7. The system of claim 6, wherein the sampling algorithm is associated with at least one of: (i) diversity sampling, (ii) active learning, (iii) cold start random sampling, and (iv) cold start text search sampling.

8. The system of claim 6, further comprising:

a sampling component to consume documents for labeling by a user based on information in the precomputed samples table.

9. The system of claim 8, wherein the prefetching component triggers additional downloads of documents from the document data store responsive to the consumption of documents.

10. The system of claim 9, wherein the additional downloads are triggered when a number of unconsumed documents in the precomputed samples table falls below a threshold value.

11. The system of 1, wherein a manifest data structure is created containing a list of the set of unlabeled documents in the document data store.

12. The system of claim 1, wherein the sampling service engine is associated with at least one of: (i) applications, (ii) bots, and (iii) Internet of Things (“IoT”) devices.

13. A computer implemented method to facilitate document sampling through prefetching and precomputing documents, comprising:

downloading, by a computer processor of a prefetching component of a sampling service engine, a subset of documents from a document data store before completion of an executing Machine Learning (“ML”) model training process, the document data store containing a set of unlabeled documents;

storing, by the prefetching component, the subset of the documents in local storage at the sampling service engine;

executing, by a precomputing component of the sampling service engine, a sampling algorithm on the stored subset of the documents; and

selecting, by the precomputing component, viable documents for user-provided labels based on ML model prediction scores and at least one sub-sampling type.

14. The method of claim 13, wherein the document data store and the sampling service engine execute in a cloud computing environment.

15. The method of claim 13, wherein the precomputing component stores information about the viable documents in a precomputed samples table.

16. The method of claim 15, wherein the sampling algorithm is associated with at least one of: (i) diversity sampling, (ii) active learning, (iii) cold start random sampling, and (iv) cold start text search sampling.

17. The method of claim 16, further comprising:

a sampling component to consume documents for labeling by a user based on information in the precomputed samples table.

18. The method of claim 17, wherein the prefetching component triggers additional downloads of documents from the document data store responsive to the consumption of documents.

19. The method of 13, further comprising:

creating a manifest data structure that contains a list of the set of unlabeled documents in the document data store.

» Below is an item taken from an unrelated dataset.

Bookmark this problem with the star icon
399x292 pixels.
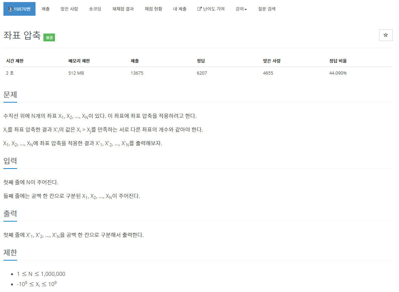[386, 35]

20. A system to facilitate creation of a Machine Learning (“ML”) model, comprising:

a document labeling device associated with a user, including a computer processor, and a computer memory, coupled to the computer processor, storing instructions that when executed by the computer processor cause the document labeling device to: (i) receive, from a ML model creation server side, information about a subset of documents, the subset of documents having been downloaded from a document data store before completion of an executing training process for a ML model and stored in local storage, wherein a precomputing component on the ML model creation server side ran a sampling algorithm on the stored subset of the documents and stored, in a precomputed samples table, information about viable documents for user-provided labels based on ML model prediction scores and at least one sub-sampling type, (ii) display information about the subset of documents to the user, (iii) receive, from the user, label information about the subset of documents, and (iv) transmit the label information to the ML model creation server side.

21. The system of claim 19, wherein the transmission of label information by the document labeling device triggers prefetch and precompute processing on the ML model creation server side.